On 02/01/13 15:46, John Hill wrote:
> Happy New Year,
> Earlier this afternoon we clocked up some NAGIOS errors in
> org.sam.WN-Rep (among others). I saw similar errors at the 5% level for
> about a week before Christmas (roughly 10-18 December) but they then
> stopped and all was OK over the holiday period until this lunchtime.

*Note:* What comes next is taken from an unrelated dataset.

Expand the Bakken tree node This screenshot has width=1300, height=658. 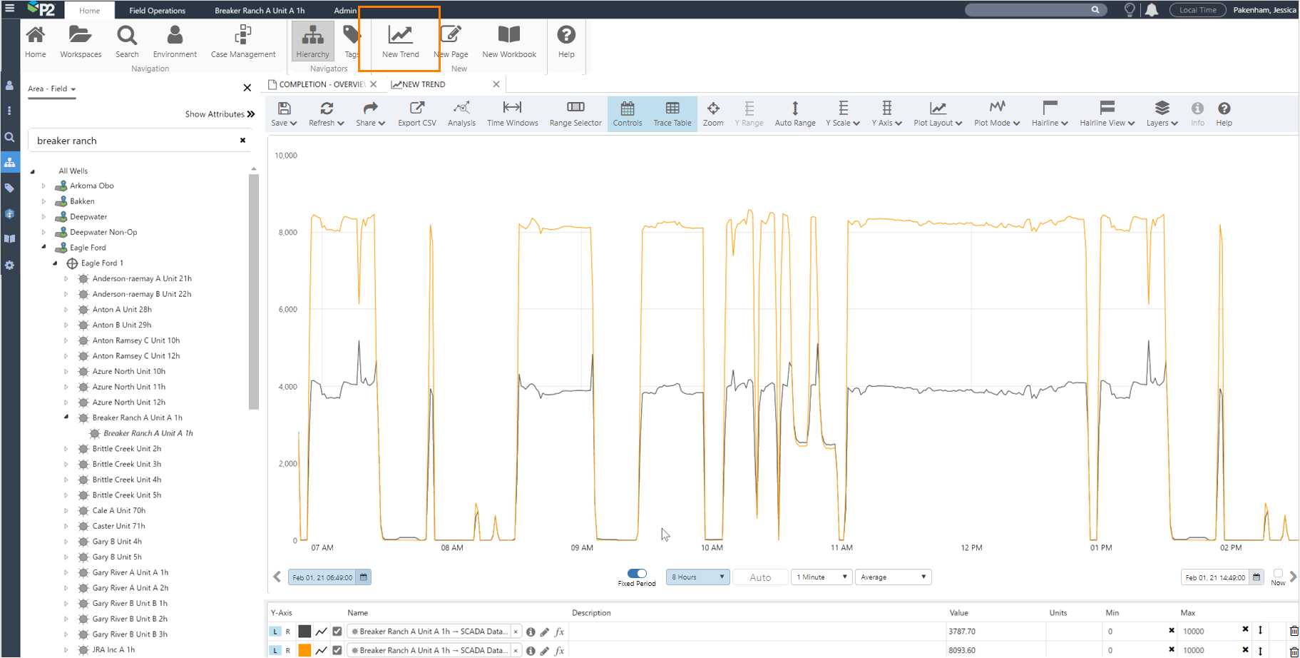point(43,201)
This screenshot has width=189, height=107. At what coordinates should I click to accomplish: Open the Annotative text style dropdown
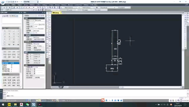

QMUL sees a similar pattern.
> I
> can see no problems on the site: the SE looks happy, the issue happens
> on random WNs, and I've made no changes since the start of December
> (other than to perform a rolling upgrade on the WNs). Also when I look
> at NAGIOS I see what appear to be superficially similar issues at other
> sites - but they don't get penalised in the NAGIOS Availability or
> Reliability statistics.
> Given that we've been just as busy over the holiday period as before or
> after it (so the problem is unlikely to be load-related) I'm not
> convinced that the problem is at Cambridge - in which case why are we
> the only ones to get punished?
QMUL is seeing similar sounding failures in ATLAS tests. I believe the
problem is that the BDII is not returning correct information. See:
https://ggus.eu/ws/ticket_info.php?ticket=89733
The example given is for a WMS, but I see failures that could be caused
by a similar problem with our SE too.
> On the other hand, if someone has a good
> idea where to look to identify the problem, I'd be grateful.
I don't believe you are alone in seeing this. Why it should have been
better over the holiday, I really don't know.
Chris
|